In practicing with Jerry, I pronounced, "Fourth, inspect the scrotum. Hmm," I interjected, "I get to keep hold of your joystick. Moving the penis out of the way, inspect all sides of the scrotum. Lift the scrotum to check its underside."

In the locker, Darrie thanked Mr Flesher, "Good! My examination will only take a couple more minutes before you're on your way to the hitching post, release and ecstasy."

In my dry run with Jerry, I reached the Fifth stage "palpating," I interjected, "that's an inflated medical term for examining by touch, the testicles."

"Inflated? That's an interesting word. Sounds like fun," Jerry's laughter went into the falsetto range when I pinched a testicle.

"With my thumbs and index fingers," I explained, "I roll the testes between the fingers to detect potential abnormalities. Feel along the duct work, the epididymis tube and the duct deferens which deliver the sperm for ejaculation."

"Go easy," Jerry's voice ventured into the falsetto range.

"That wasn't so bad. Your examination is over," I advised Jerry, "You're free to have fun. Thank you for being such a good boy," I patted his tush, "for behaving yourself and cooperating." I turned my back on Jerry to take off my gloves and drop them in the bathroom.

"Free!" Jerry exclaimed. When I felt his hands gripping me. Lifted off my feet, I felt the pj bottoms slide away. Bent at the waist, I heard Jerry yell "I don't have to be good, no more, but it will be good."
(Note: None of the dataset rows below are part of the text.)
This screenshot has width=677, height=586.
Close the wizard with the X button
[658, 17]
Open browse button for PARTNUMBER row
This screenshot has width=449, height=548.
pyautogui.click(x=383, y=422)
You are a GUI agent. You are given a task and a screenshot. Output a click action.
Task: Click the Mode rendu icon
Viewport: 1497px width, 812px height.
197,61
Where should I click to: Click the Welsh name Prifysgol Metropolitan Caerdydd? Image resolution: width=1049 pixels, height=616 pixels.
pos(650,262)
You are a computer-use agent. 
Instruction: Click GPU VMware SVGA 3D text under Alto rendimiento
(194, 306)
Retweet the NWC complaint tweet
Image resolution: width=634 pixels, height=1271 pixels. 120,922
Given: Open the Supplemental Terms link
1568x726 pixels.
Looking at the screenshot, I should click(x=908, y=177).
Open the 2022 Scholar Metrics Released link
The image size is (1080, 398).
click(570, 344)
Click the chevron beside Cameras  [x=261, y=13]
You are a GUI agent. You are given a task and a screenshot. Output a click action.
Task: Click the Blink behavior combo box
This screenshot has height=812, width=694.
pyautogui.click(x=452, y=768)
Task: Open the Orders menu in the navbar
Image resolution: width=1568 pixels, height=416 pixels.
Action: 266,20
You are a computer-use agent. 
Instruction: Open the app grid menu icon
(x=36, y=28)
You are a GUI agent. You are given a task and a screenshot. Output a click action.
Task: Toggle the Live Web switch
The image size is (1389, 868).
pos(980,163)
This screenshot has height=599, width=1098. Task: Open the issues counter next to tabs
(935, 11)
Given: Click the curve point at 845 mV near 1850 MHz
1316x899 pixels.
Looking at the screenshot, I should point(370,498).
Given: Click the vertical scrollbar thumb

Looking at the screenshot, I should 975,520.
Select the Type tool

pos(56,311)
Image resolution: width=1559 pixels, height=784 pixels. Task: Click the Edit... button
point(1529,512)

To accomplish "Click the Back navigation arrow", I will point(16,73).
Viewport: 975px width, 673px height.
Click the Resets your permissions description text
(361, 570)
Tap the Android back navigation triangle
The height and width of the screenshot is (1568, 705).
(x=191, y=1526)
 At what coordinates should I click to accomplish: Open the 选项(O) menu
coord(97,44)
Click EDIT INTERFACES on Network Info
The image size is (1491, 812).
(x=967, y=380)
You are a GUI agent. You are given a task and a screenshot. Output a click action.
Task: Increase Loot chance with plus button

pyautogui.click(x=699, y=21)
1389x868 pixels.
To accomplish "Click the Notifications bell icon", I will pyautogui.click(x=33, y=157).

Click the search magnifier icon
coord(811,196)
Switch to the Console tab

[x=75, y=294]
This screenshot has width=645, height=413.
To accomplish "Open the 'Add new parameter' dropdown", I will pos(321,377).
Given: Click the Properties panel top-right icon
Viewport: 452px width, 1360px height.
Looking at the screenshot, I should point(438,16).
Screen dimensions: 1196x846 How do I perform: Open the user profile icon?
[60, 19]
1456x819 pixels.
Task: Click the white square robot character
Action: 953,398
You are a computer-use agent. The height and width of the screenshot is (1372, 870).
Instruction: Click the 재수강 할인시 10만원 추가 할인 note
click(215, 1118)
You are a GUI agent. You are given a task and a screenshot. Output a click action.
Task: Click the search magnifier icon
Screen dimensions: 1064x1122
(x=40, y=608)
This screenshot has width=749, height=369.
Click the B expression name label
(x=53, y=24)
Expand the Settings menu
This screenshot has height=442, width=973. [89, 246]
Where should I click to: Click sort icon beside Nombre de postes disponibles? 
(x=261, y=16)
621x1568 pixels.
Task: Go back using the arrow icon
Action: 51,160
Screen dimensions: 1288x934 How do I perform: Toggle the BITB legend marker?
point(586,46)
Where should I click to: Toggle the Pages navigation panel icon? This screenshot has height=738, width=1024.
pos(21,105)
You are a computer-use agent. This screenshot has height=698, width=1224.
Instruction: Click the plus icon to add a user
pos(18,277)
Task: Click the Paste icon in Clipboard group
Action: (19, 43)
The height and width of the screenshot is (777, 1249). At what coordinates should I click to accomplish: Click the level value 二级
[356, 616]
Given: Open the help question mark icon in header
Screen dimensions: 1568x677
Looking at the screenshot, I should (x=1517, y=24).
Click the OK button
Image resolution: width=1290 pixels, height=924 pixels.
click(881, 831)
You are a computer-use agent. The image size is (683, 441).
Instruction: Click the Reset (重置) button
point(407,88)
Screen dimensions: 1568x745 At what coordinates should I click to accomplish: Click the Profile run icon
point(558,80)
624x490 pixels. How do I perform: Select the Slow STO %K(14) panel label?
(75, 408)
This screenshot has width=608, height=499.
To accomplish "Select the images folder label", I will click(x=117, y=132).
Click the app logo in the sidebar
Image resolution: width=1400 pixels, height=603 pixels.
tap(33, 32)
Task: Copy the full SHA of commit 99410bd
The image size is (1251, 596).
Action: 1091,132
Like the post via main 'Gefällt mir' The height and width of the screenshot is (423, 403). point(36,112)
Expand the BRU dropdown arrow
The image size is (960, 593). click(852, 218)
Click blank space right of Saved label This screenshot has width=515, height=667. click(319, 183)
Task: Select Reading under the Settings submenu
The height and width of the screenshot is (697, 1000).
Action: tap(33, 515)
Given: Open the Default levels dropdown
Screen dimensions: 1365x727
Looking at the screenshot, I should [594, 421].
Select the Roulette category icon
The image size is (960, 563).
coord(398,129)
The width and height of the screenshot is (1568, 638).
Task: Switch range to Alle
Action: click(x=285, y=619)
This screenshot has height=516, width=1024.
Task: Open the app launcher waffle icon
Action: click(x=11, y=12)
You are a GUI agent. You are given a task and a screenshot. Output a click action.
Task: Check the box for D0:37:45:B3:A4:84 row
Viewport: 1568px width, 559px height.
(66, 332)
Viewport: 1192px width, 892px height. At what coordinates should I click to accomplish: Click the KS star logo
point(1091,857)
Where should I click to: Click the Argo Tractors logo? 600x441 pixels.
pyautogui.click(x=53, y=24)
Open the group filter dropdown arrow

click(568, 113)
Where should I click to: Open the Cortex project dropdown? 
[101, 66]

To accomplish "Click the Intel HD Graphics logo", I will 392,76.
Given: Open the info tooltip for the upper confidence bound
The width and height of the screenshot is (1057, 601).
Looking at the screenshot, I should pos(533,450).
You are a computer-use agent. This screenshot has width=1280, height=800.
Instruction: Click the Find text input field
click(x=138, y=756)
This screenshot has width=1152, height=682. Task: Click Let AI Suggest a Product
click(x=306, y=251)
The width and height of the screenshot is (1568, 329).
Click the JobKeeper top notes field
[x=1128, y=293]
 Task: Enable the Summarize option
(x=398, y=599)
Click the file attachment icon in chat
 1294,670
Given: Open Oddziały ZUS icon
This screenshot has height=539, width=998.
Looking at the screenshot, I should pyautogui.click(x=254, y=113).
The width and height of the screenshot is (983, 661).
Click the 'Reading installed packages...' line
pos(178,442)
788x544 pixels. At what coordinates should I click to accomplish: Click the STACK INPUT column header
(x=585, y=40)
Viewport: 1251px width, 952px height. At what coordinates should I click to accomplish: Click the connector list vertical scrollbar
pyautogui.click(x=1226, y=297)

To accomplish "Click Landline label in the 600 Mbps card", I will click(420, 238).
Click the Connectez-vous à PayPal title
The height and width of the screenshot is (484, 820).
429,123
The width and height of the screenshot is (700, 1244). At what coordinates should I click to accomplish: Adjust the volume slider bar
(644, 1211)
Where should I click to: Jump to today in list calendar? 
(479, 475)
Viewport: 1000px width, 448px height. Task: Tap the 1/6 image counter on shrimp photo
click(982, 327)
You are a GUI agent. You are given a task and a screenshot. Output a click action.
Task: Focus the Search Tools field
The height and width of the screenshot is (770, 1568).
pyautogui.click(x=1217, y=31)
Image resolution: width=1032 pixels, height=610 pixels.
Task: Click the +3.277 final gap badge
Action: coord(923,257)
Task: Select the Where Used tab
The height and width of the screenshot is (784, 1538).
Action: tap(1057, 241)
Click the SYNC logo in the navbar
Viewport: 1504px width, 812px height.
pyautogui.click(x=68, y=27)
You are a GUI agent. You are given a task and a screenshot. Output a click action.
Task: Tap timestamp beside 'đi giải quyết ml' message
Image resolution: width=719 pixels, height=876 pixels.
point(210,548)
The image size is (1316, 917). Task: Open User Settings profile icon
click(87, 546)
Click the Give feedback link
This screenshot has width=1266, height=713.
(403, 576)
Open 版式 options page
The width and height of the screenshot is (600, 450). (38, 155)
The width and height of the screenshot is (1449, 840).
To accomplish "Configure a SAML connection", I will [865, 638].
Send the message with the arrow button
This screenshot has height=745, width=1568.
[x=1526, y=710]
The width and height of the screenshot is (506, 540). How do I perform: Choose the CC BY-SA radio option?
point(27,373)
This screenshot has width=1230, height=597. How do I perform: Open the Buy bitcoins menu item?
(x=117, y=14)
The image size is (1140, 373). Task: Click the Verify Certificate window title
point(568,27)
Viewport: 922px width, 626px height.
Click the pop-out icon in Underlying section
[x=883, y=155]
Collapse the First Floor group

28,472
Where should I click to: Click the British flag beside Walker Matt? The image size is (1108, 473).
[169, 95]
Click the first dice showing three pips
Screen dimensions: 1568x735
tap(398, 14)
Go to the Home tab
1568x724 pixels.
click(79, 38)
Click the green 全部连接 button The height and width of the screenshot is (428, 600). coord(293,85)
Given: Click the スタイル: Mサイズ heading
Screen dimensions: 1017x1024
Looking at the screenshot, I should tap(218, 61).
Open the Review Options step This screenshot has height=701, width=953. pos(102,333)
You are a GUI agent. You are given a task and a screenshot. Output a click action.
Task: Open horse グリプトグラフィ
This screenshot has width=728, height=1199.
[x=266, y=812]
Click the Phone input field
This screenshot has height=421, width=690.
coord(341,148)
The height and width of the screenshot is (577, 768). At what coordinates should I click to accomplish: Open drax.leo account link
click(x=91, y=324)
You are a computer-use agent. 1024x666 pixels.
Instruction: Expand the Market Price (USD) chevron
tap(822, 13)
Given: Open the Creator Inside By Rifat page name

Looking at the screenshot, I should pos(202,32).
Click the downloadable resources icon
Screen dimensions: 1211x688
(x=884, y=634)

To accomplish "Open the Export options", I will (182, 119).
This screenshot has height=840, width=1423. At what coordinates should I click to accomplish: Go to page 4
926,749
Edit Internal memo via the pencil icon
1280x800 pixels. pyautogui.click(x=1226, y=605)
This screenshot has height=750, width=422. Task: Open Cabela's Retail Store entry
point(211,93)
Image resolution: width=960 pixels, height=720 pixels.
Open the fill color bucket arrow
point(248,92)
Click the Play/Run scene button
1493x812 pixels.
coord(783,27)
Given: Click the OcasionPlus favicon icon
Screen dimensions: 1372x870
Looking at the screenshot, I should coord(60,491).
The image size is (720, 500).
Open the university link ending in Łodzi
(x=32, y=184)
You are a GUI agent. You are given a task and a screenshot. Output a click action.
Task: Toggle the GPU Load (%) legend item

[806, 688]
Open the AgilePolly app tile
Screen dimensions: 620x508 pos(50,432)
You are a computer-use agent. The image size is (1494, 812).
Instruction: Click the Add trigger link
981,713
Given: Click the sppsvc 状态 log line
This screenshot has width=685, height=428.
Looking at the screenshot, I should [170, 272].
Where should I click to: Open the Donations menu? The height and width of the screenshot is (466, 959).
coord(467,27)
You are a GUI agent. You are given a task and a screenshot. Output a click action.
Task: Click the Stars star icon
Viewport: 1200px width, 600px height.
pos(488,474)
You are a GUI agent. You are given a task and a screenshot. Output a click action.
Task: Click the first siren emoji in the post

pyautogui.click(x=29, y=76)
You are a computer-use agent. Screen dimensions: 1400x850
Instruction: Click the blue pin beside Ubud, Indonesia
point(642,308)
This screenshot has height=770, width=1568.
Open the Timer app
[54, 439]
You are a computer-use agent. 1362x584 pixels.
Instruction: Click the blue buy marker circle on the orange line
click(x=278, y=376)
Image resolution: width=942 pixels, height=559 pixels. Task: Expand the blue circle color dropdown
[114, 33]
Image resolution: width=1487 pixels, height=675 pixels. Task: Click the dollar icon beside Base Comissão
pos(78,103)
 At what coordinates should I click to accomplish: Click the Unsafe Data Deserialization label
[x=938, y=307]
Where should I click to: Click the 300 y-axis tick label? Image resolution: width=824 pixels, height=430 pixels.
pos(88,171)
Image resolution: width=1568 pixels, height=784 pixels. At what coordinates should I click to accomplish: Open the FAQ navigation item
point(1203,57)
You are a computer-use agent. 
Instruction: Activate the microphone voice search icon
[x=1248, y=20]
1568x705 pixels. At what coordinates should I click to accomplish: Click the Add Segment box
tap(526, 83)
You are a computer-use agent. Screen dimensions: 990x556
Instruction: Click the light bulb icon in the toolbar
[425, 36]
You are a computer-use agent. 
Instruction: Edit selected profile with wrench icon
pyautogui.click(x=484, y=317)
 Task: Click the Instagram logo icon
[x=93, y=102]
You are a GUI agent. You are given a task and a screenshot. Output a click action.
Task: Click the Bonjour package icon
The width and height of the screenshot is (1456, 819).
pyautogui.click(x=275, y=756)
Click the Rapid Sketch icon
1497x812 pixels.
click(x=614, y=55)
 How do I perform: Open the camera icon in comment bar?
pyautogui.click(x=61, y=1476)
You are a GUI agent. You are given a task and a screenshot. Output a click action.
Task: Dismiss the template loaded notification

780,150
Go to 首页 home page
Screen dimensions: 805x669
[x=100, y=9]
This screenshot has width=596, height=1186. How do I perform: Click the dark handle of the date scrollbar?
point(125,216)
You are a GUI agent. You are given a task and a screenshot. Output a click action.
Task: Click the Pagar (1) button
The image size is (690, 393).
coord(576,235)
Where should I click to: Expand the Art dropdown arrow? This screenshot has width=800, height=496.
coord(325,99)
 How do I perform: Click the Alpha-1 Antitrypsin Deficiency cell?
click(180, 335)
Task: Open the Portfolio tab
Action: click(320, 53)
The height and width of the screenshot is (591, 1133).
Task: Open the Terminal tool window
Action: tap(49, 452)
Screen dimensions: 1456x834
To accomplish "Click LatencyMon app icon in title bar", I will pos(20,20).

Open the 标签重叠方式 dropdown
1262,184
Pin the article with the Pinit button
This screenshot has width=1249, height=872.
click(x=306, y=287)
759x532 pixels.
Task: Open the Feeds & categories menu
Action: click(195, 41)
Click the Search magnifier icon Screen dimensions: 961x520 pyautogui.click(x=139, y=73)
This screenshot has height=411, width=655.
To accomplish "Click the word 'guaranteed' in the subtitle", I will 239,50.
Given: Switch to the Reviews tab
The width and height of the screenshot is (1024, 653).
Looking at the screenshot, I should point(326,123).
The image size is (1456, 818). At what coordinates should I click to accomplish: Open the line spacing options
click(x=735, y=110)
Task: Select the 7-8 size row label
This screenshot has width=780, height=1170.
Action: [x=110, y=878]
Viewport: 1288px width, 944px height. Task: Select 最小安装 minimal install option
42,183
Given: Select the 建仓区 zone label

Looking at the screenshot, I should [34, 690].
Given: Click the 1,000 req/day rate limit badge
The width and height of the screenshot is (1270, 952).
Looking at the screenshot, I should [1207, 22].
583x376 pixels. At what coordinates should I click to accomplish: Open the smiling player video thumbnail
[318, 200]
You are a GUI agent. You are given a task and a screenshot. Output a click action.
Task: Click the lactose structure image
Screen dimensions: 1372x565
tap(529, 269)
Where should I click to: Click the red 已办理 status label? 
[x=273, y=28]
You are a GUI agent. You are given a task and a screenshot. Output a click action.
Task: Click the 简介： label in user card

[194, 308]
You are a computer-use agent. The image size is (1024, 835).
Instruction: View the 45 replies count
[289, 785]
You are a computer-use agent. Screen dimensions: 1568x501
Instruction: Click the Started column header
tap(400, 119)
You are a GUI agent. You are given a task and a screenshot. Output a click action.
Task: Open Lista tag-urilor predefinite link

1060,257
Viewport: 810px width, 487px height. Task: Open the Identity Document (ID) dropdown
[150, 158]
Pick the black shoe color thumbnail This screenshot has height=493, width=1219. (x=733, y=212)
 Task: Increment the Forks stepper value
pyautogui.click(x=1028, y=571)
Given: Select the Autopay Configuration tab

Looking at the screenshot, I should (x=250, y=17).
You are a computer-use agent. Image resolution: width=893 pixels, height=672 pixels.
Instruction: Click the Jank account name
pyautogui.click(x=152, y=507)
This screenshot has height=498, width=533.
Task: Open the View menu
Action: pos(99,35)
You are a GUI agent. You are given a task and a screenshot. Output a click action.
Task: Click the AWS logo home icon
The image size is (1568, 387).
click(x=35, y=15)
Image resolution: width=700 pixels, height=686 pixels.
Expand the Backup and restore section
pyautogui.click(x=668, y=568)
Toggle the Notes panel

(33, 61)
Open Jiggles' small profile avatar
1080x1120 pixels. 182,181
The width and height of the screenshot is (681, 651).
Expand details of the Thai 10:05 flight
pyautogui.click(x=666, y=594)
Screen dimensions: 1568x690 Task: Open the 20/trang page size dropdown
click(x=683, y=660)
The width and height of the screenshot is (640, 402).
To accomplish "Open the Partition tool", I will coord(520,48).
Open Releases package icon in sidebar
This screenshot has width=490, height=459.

In the locker, Darrie concluded Flesher's examination. "Not so bad, was it? You passed your exam with flying colors," Darrie counselled Mr Flesher, "You're dangling free. Go have fun with it!" As Flesher walked away, Dearie whispered, "never turn your back on a released donor."

At home, Jerry exclaimed, "Time for fun." A wild expression cropped on his face. "The pump's been primed, the torrents will flow." I felt the warmth of his body nestle between the half - moons of my butt while his nimble fingers separated my vaginal lips. Then he hesitated.

"Go ahead. Fuck me." I ordered Jerry. Tease, denial and release, I wondered as I gasped when Jerry penetrated, was that the magic?